My question is why is using BitConverter so much slower? I would have assumed that BitConverter was essentially doing the same kind of bit shifting internally.
Solution
The call to BitConverter involves the allocation and initialisation of a new object. And then a method call. And inside the method call is parameter validation.
The bitwise operations can be compiled right down to a handful of CPU opcodes to do a shift followed by the or.

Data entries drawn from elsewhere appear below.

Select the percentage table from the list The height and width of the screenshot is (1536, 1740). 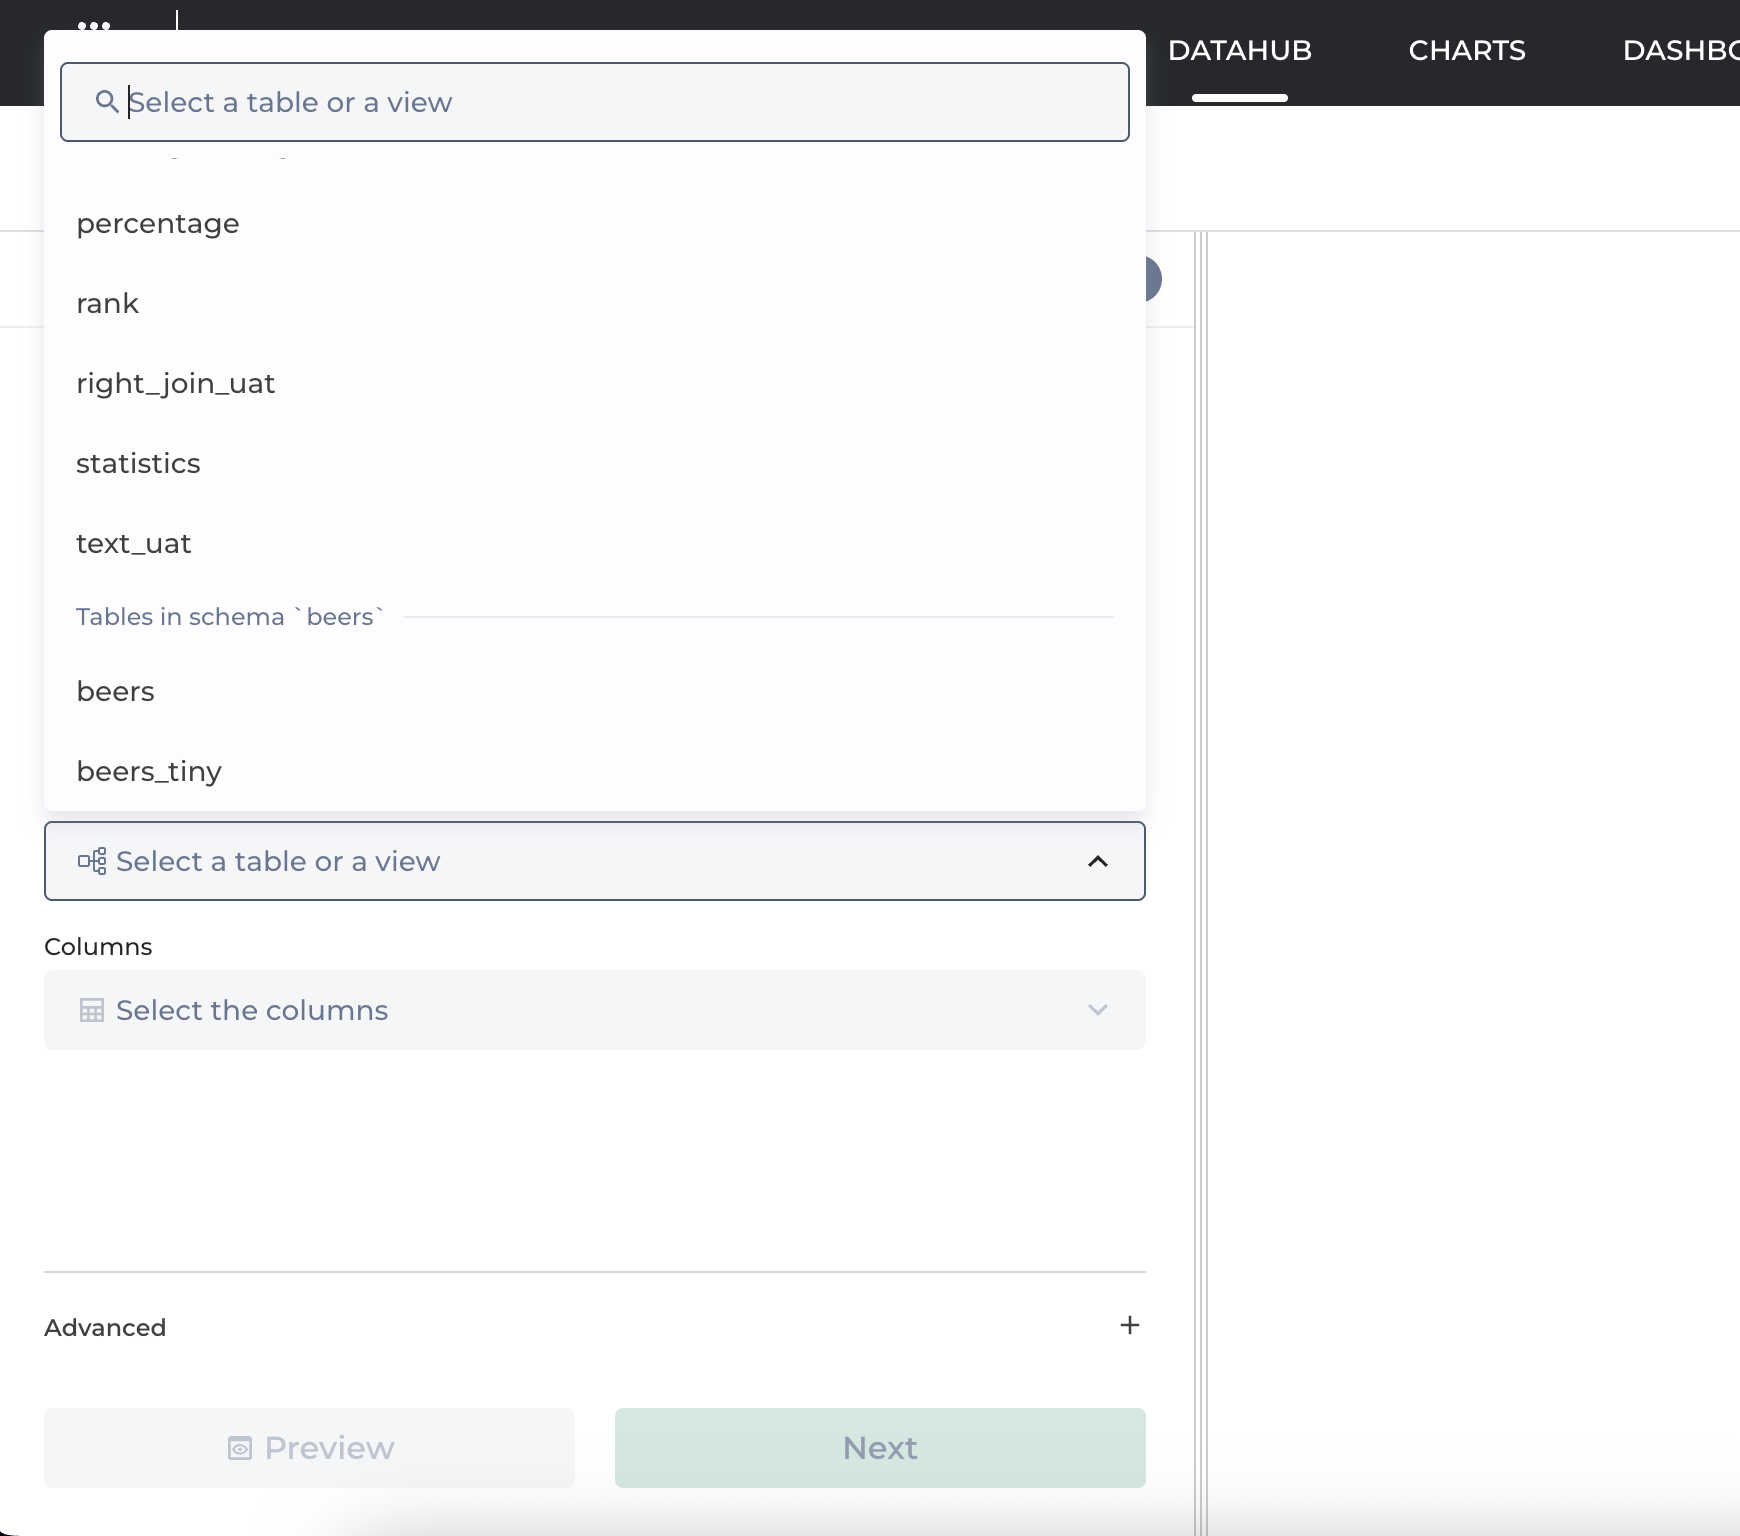(x=158, y=224)
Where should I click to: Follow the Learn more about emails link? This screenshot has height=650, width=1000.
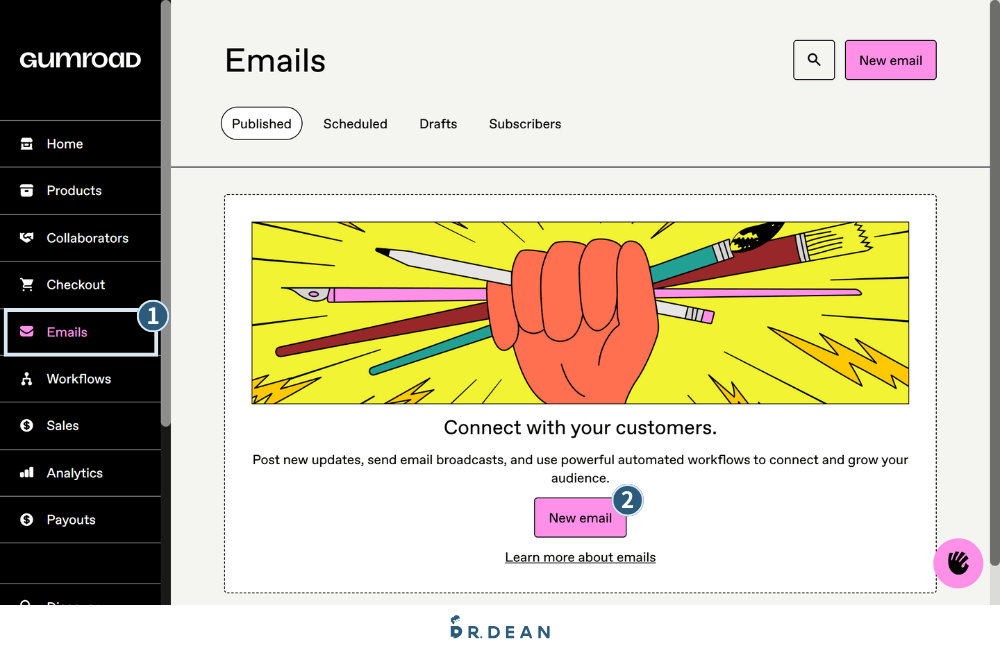click(x=580, y=557)
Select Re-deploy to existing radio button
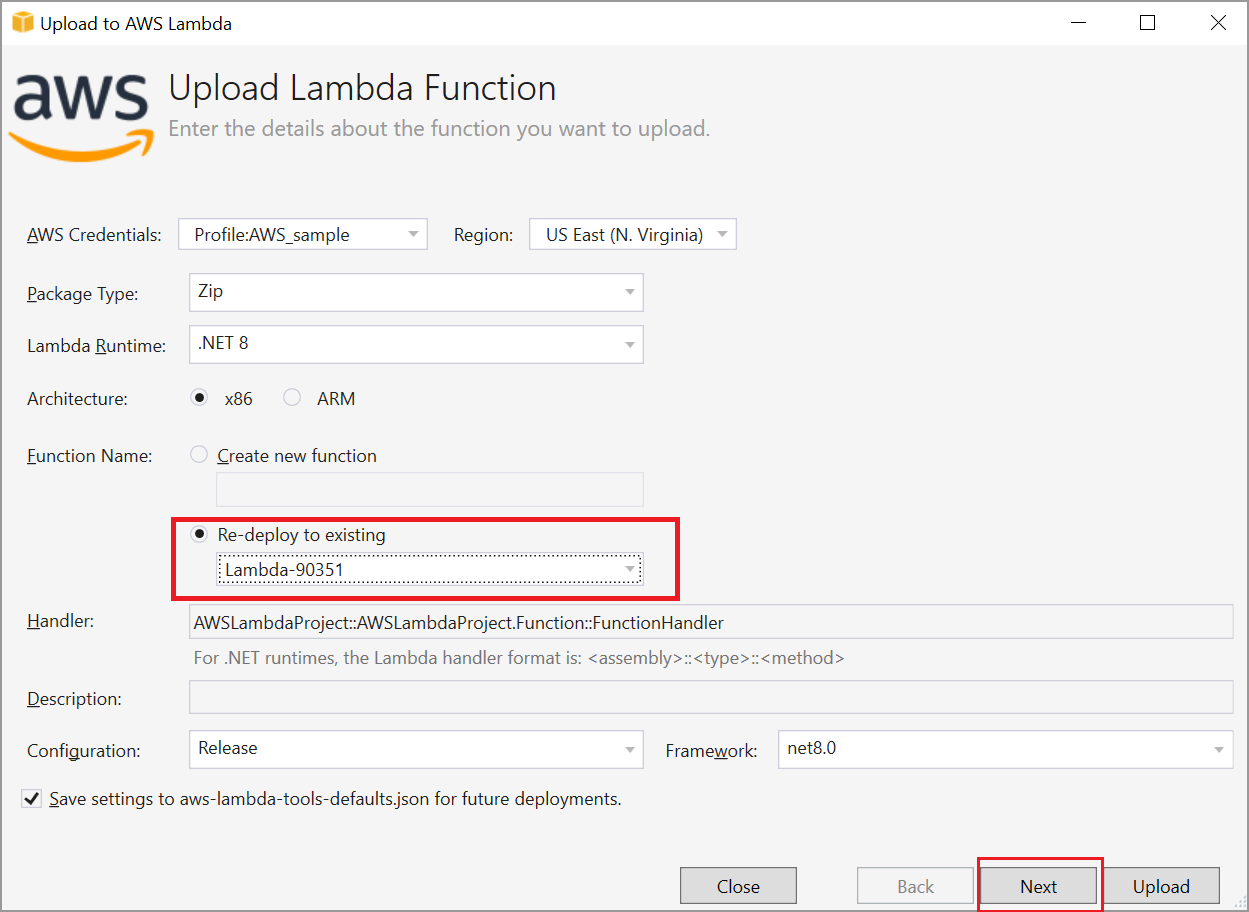 (200, 535)
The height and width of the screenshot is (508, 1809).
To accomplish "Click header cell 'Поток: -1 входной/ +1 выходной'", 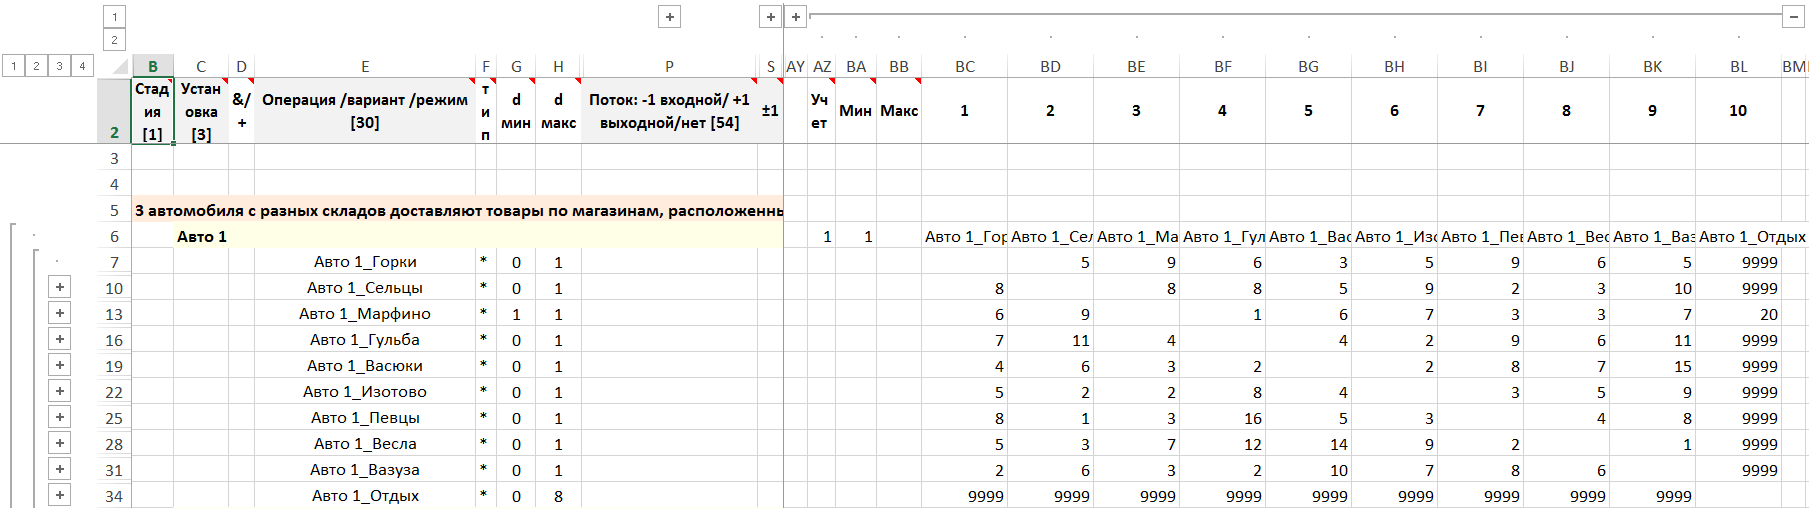I will (x=669, y=111).
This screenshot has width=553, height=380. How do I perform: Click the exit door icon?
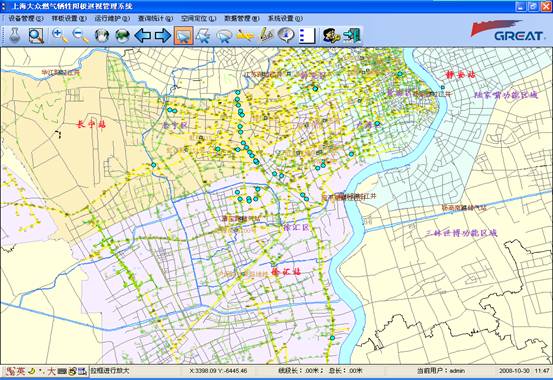coord(352,35)
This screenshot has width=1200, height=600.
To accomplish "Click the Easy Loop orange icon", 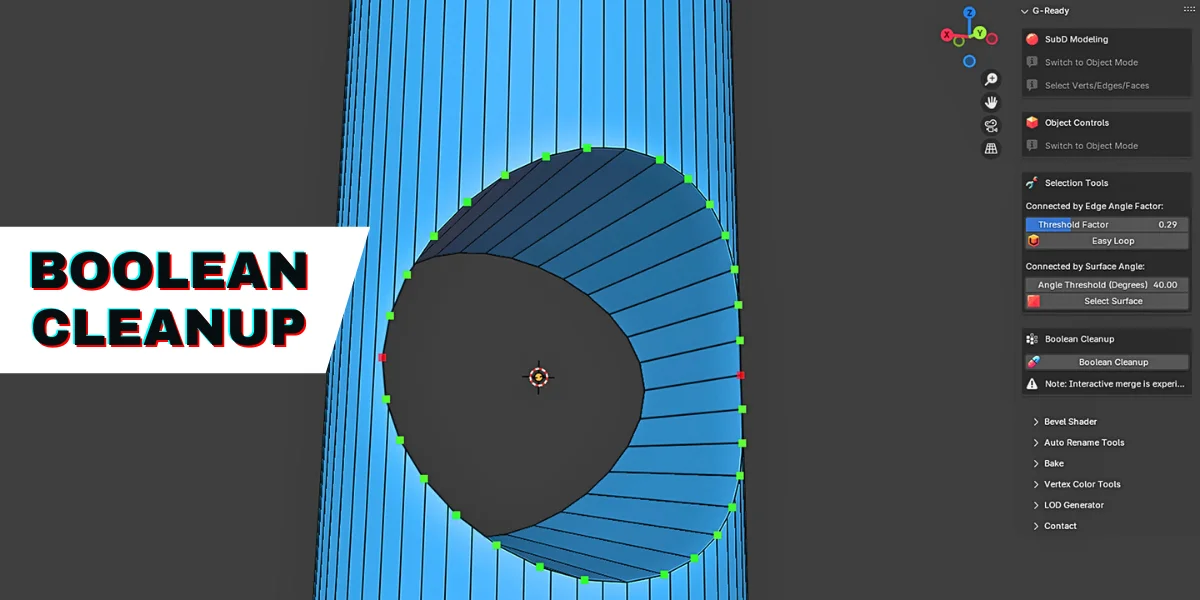I will pos(1033,241).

The latter will surely be faster because it removes all of the overhead of the former.
OTHER TIPS
You can look at the reference source and see that it has a few extra things to worry about, notably parameter validation and endianness worries:
public static unsafe short ToInt16(byte[] value, int startIndex) {
if( value == null) {
ThrowHelper.ThrowArgumentNullException(ExceptionArgument.value);
}
if ((uint) startIndex >= value.Length) {
ThrowHelper.ThrowArgumentOutOfRangeException(ExceptionArgument.startIndex, ExceptionResource.ArgumentOutOfRange_Index);
}
if (startIndex > value.Length -2) {
ThrowHelper.ThrowArgumentException(ExceptionResource.Arg_ArrayPlusOffTooSmall);
}
Contract.EndContractBlock();
fixed( byte * pbyte = &value[startIndex]) {
if( startIndex % 2 == 0) { // data is aligned
return *((short *) pbyte);
}
else {
if( IsLittleEndian) {
return (short)((*pbyte) | (*(pbyte + 1) << 8)) ;
}
else {
return (short)((*pbyte << 8) | (*(pbyte + 1)));
}
}
}
}